■ WHAT THIS EXERCISE ASKS ■
A: In the column below on comic sales in the U.S. and Japan, rewrite the passage that begins at the words "The phrase 'superhero" and stops after "doing much better.", renaming "superhero exhaustion" as "superhero fatigue".
B: Answer these questions from the column below on comic sales in the U.S. and Japan.
(i) In what town and state is Dark Star Books?
(ii) Who wrote the Wired story 'Japan, Ink'?
(iii) What is doujinshi called the Japanese equivalent of?
C: Pick up the column below on comic sales in the U.S. and Japan after its last sentence and carry it forward.

■ TEXT UNDER STUDY ■
====================

Confessions of a Comic Book Guy is a weekly column by retailer Steve Bennett of Mary Alice Wilson's Dark Star Books in Yellow Springs, Ohio.  This week, Bennett talks about some similarities between comic sales in the U.S. and Japan.

I actually saw the latest issue of Wired, the one with the articles on manga, a couple days before the news broke on the usual suspect comics news websites (this one included).  It was hard missing the pink haired maiden on the cover on the magazine rack of my small town grocery store.  The story inside, 'Japan, Ink' by Daniel Pink makes for interesting reading considering its implications for the American comic book market.

The phrase 'superhero exhaustion' has been tossed around recently but apparently manga publishing in Japan isn't doing much better; the article establishes that for the big manga weeklies which used to sell millions of copies a week 'circulation is on a steep and steady downward slope' with sales of the collections not doing much better.

Though he never gets around to specifying how exactly, Pink suggests the salvation of manga will come from doujinshi, amateur manga done by amateur creators using copyrighted characters taken from popular manga and anime series that create their own versions, often with a homoerotic spin.  It's the Japanese equivalent of American fan-fiction and like American movie studios Japanese publishers generally turn a blind eye to these endeavors -- seeing the benefits from letting fans have something that's altogether their own.

====================

■ SUPPLIED MATERIAL ■

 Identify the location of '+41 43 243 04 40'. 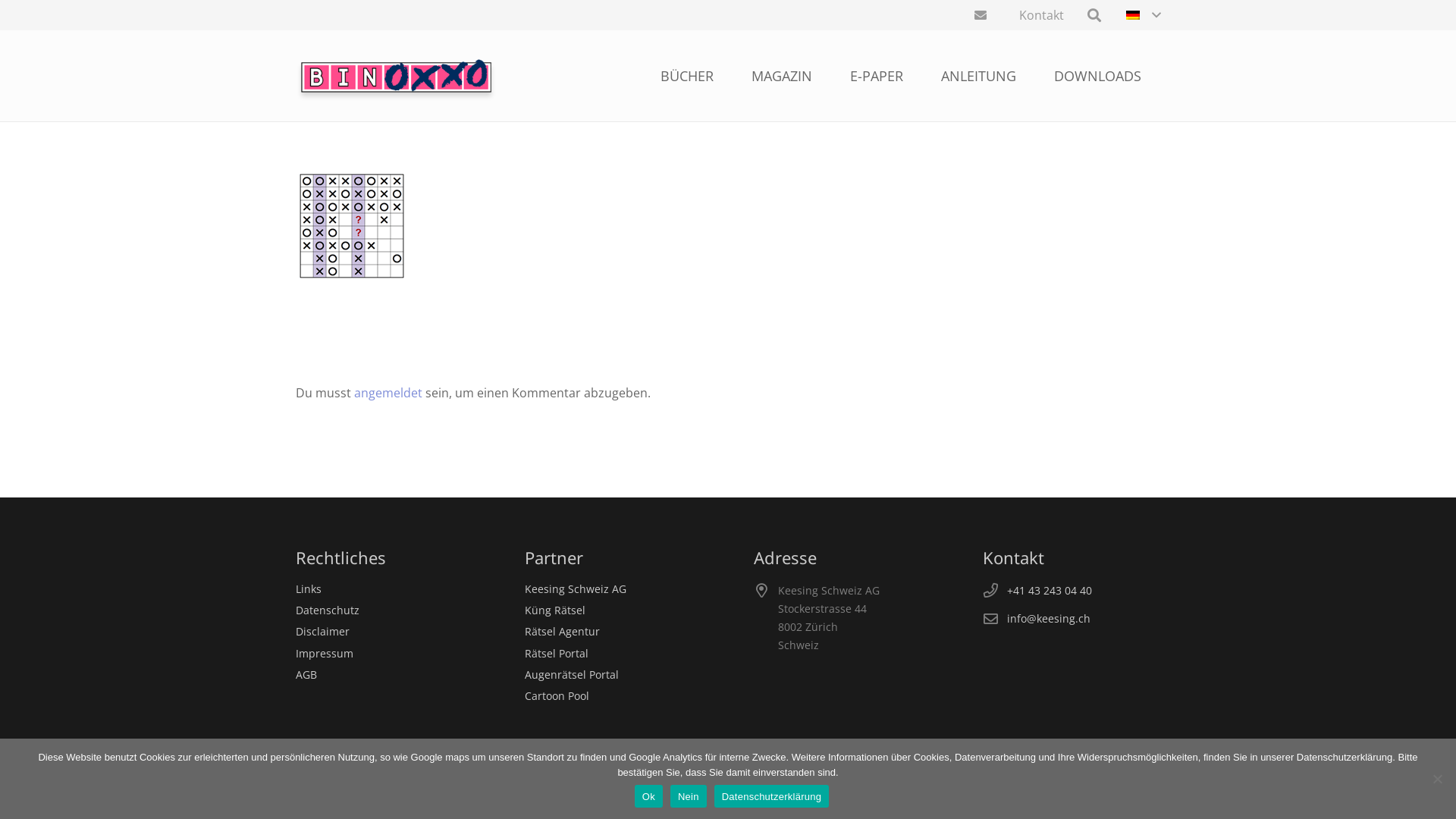
(1007, 589).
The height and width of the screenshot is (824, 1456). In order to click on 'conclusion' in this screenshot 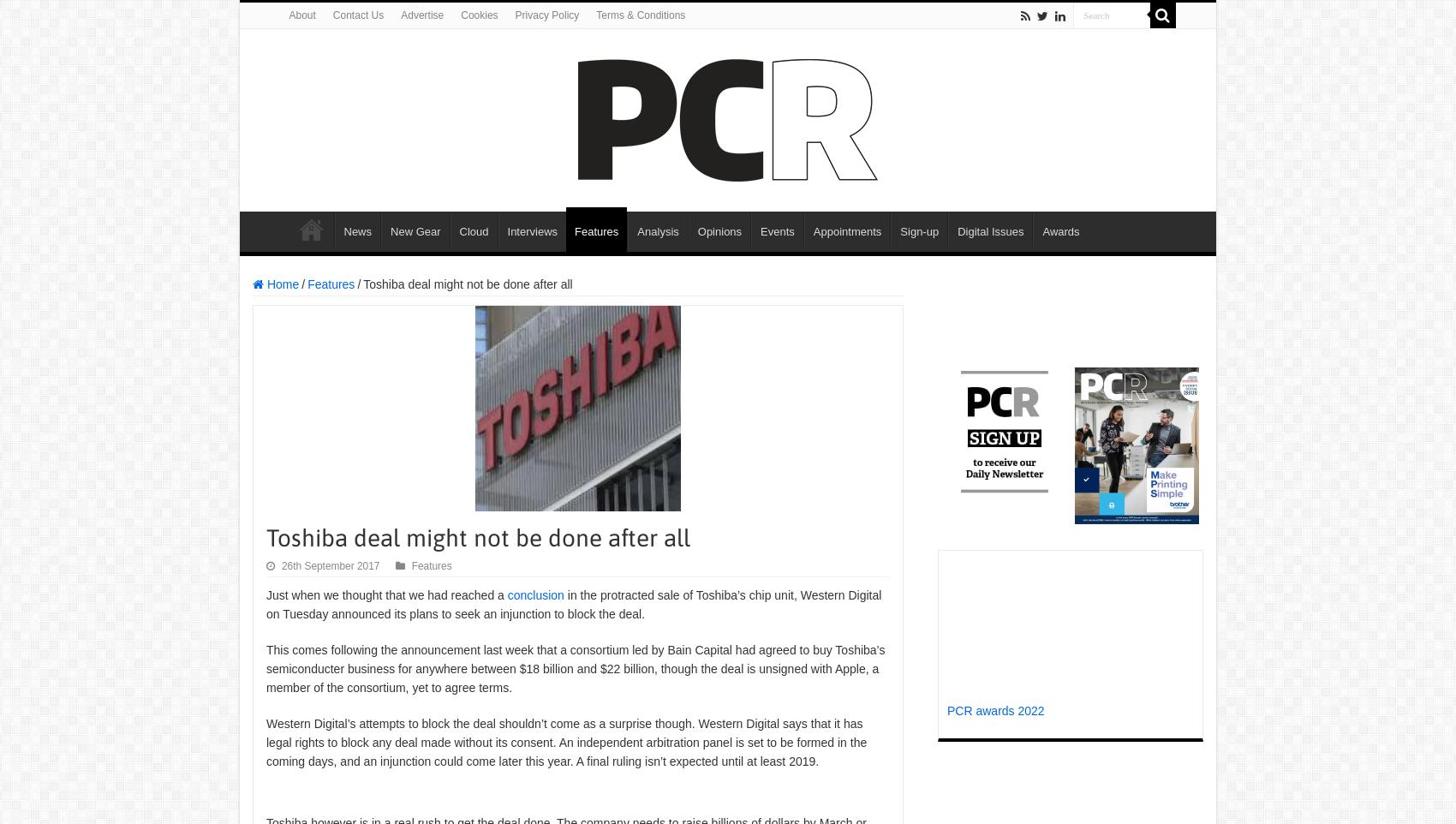, I will do `click(534, 594)`.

====================

■ PER-TASK OUTPUTS ■
A:
The phrase 'superhero fatigue' has been tossed around recently but apparently manga publishing in Japan isn't doing much better; the article establishes that for the big manga weeklies which used to sell millions of copies a week 'circulation is on a steep and steady downward slope' with sales of the collections not doing much better.

B:
(i) Yellow Springs, Ohio
(ii) Daniel Pink
(iii) American fan-fiction

C:
Further Pink suggests that the doujinshi model could be used in America.  It's a tempting notion to be sure; they could be done online like fan-fiction so no money changed hands.

There's certainly no shortage of professional level artists who want to draw super-heroes desperately enough they'd do it for free (especially if they saw doing the doujinshi as a way of getting a shot at the actual article) and  as Homer Simpson recently did on The Simpsons, I know I'd like to try my hand at writing a Superman novel.  And I imagine after me moaning about how bad contemporary superhero comic are for over a year at least some of you have wondered if I could do better*.

But it's just not going to happen.  Copyright lawyers from Marvel and DC could quite rightly argue amateur comics featuring their copyrighted characters are almost indistinguishable from the official comics and would create confusion and weaken their hold on the trademarks.

But as to why sales of manga are down in Japan; I don't know, but have the sneaking suspicion it's because publishers relentlessly give their readers a steady diet of what they've already read under the assumption they want more of the same.

I don't consider myself an expert on Japan, let alone Japanese publishing, but from everything I've read it's pretty clear Japanese publishers aren't that different from American ones.  Both chase after the latest fads and trends and if the Japanese somehow do publish a series (take for example Death Note) that's genuinely different from everything else being published and sells incredibly well they'll publish more comics just like it.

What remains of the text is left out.